Exercise brief: Give the records again word for word. Leave every picture out.

Records supplied:
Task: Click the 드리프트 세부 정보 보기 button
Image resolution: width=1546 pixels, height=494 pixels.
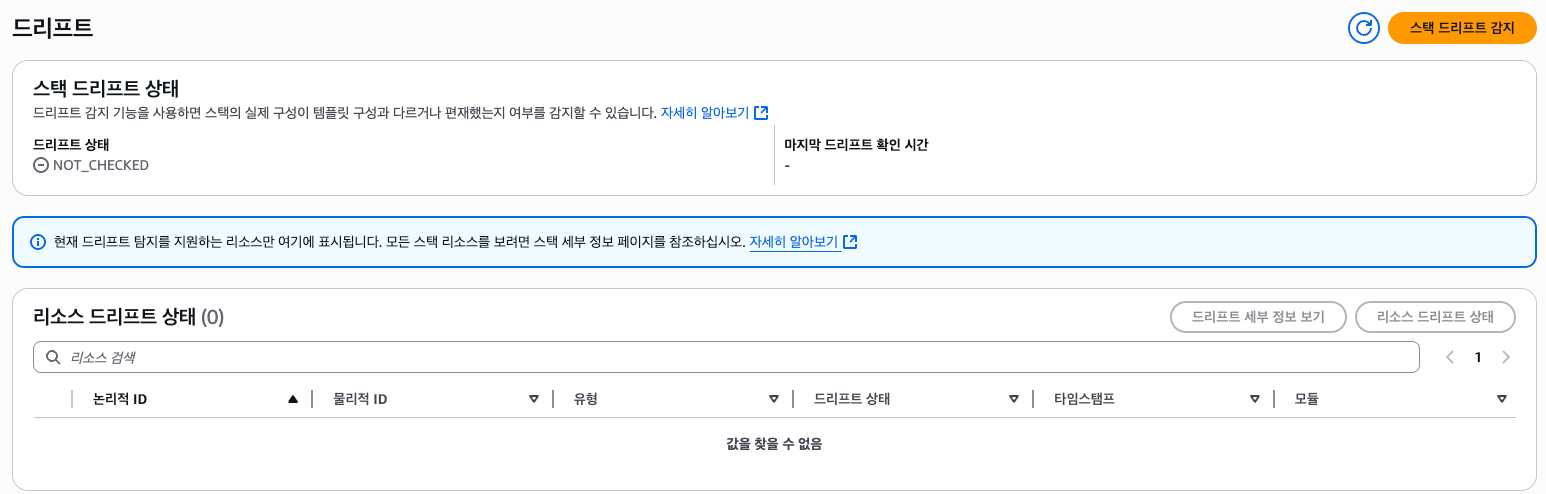Action: point(1258,317)
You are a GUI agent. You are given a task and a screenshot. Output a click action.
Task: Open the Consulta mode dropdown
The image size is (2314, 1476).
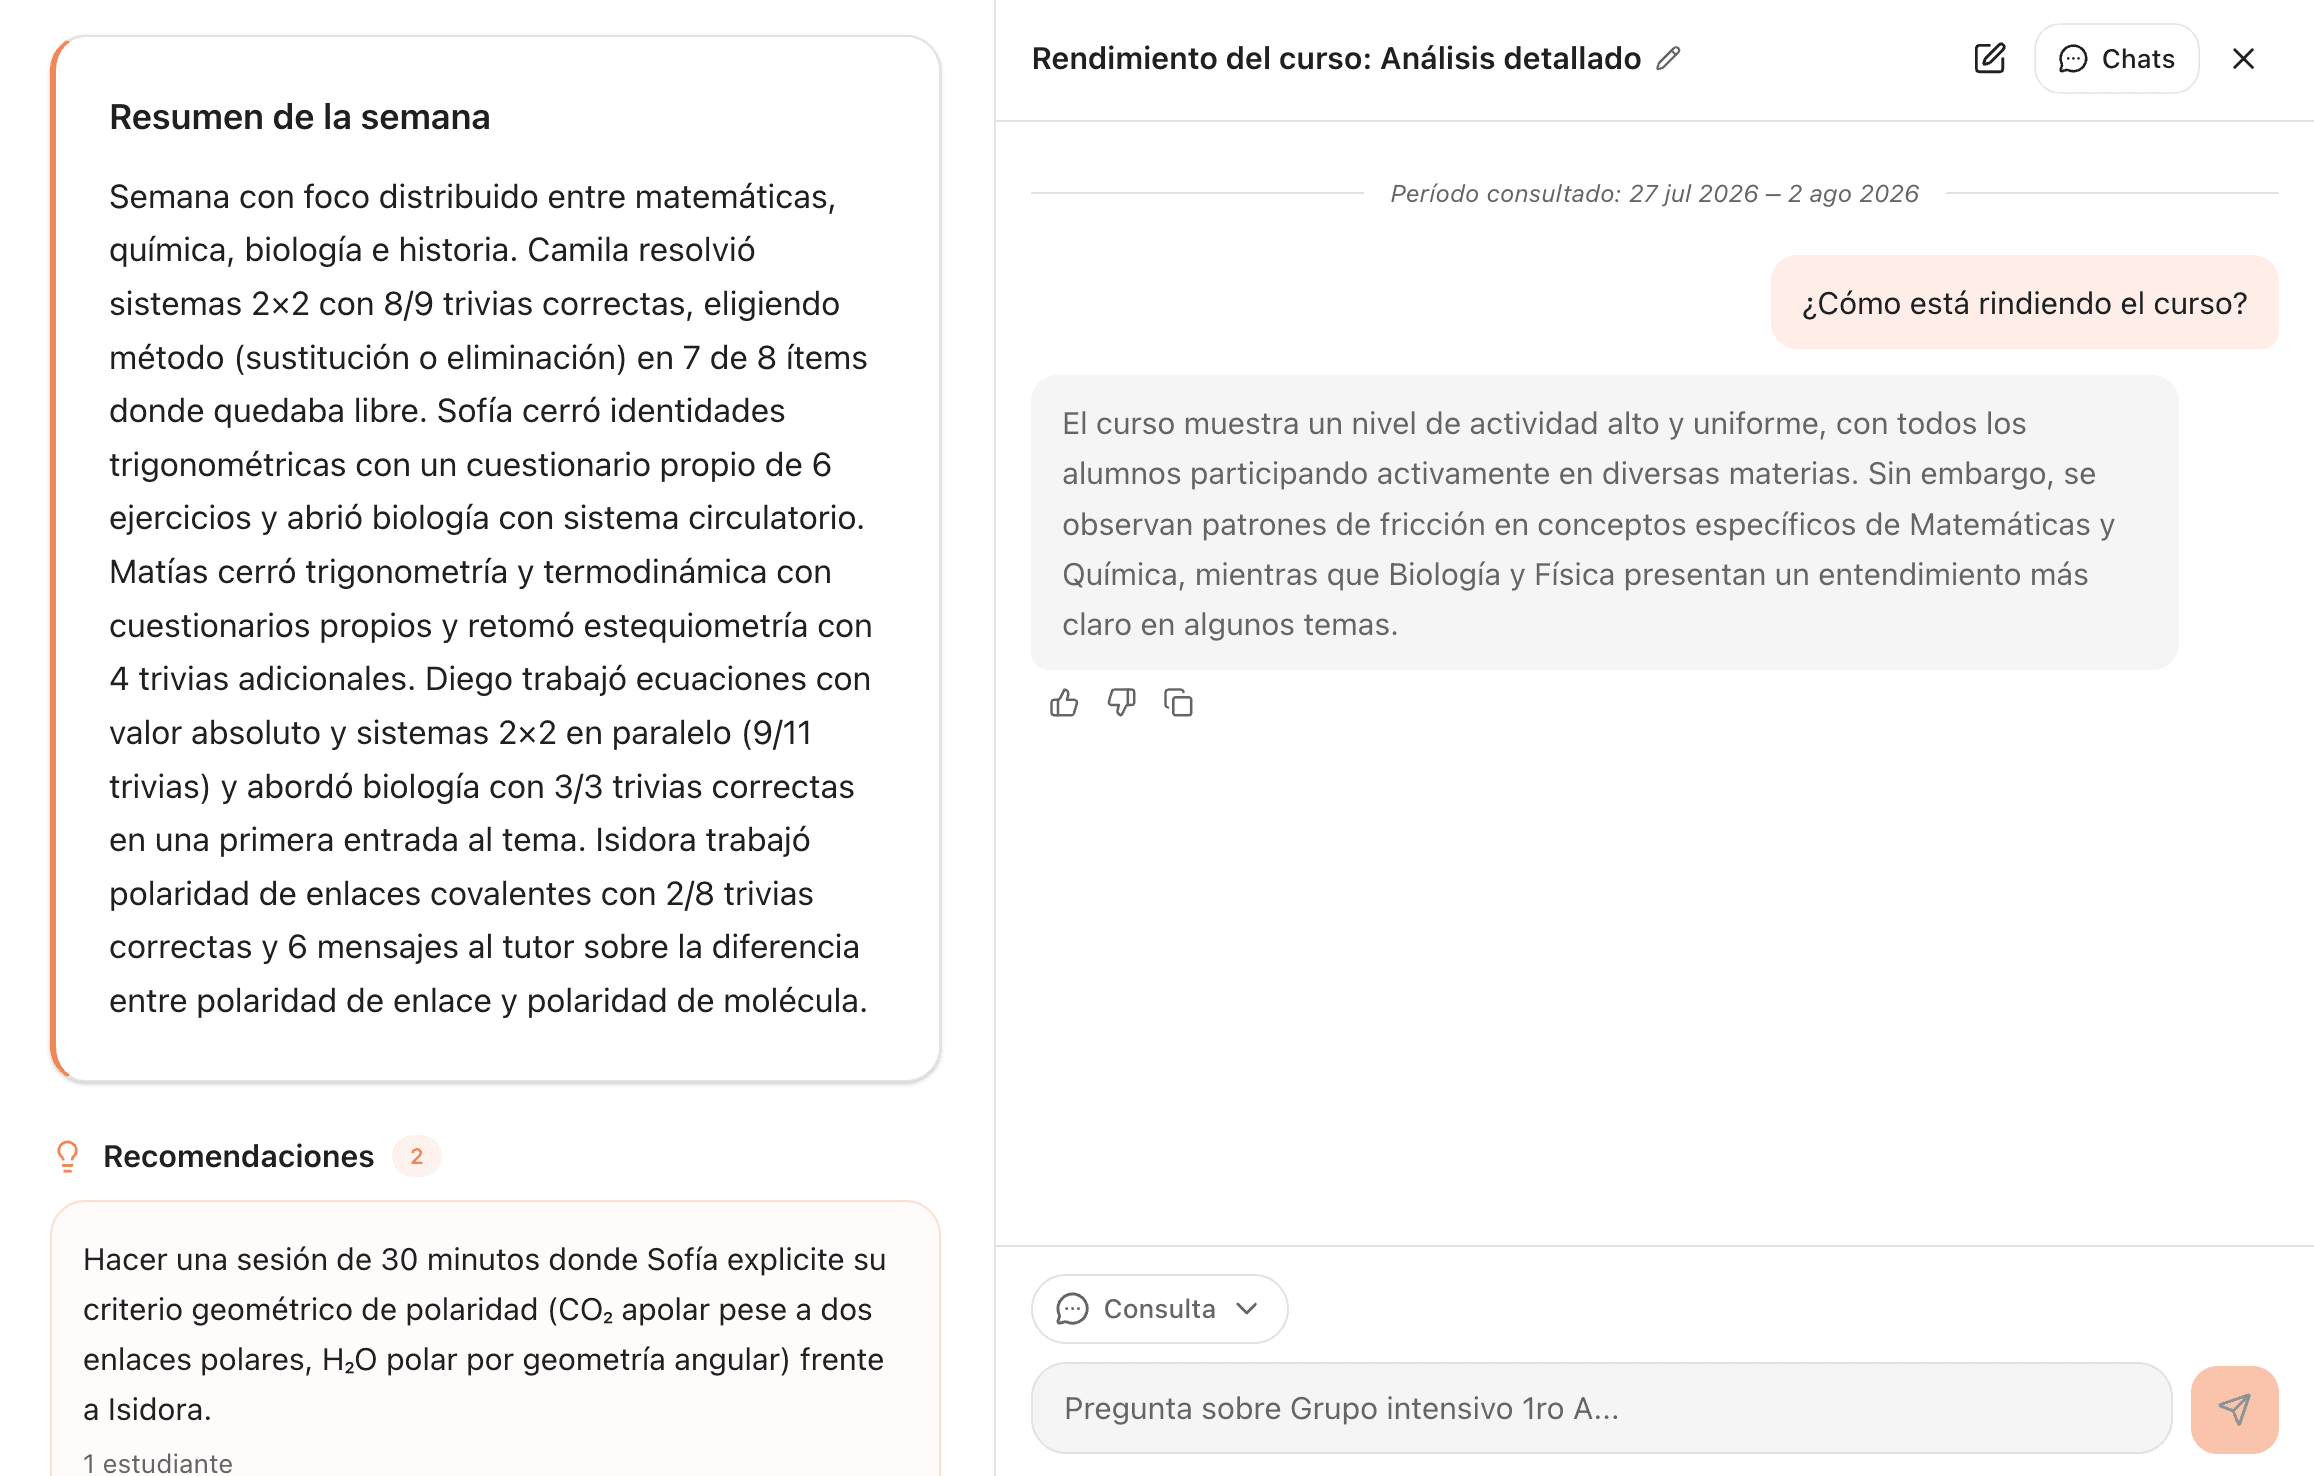pyautogui.click(x=1159, y=1308)
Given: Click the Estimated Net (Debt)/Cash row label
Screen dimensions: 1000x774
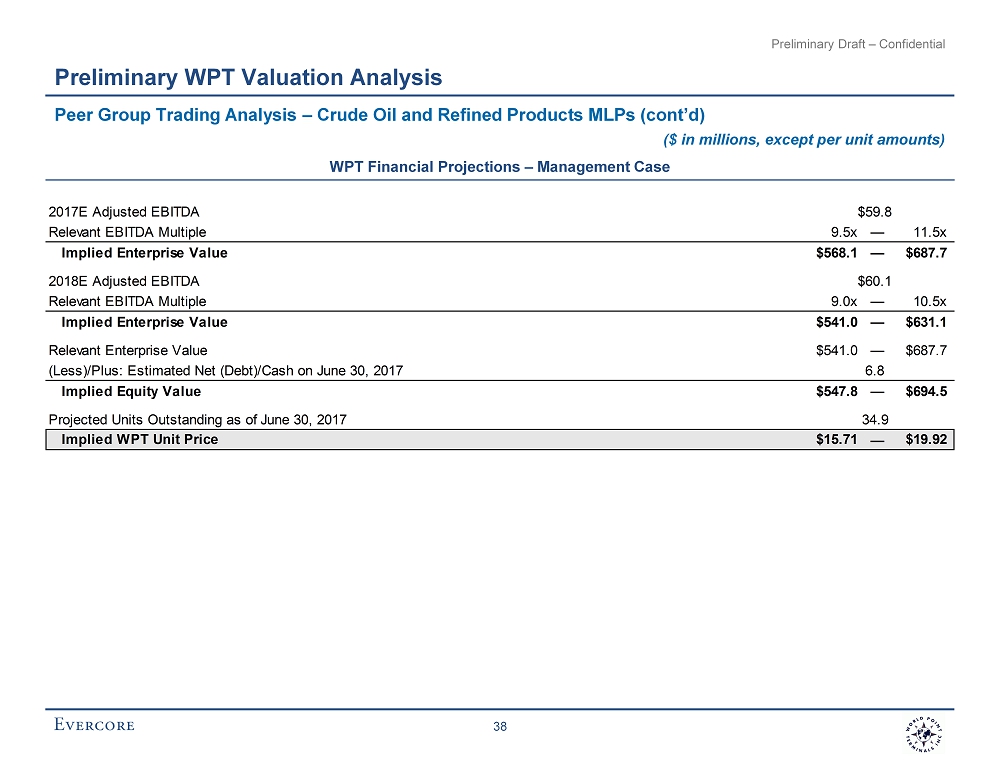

Answer to this task:
Task: Click the 드리프트 세부 정보 보기 button
Image resolution: width=1546 pixels, height=494 pixels.
Action: point(1258,317)
You are a GUI agent. You are given a task and a screenshot. Output a click action.
Task: Open the Consulta mode dropdown
The image size is (2314, 1476).
pyautogui.click(x=1159, y=1308)
Given: Click the Estimated Net (Debt)/Cash row label
Screen dimensions: 1000x774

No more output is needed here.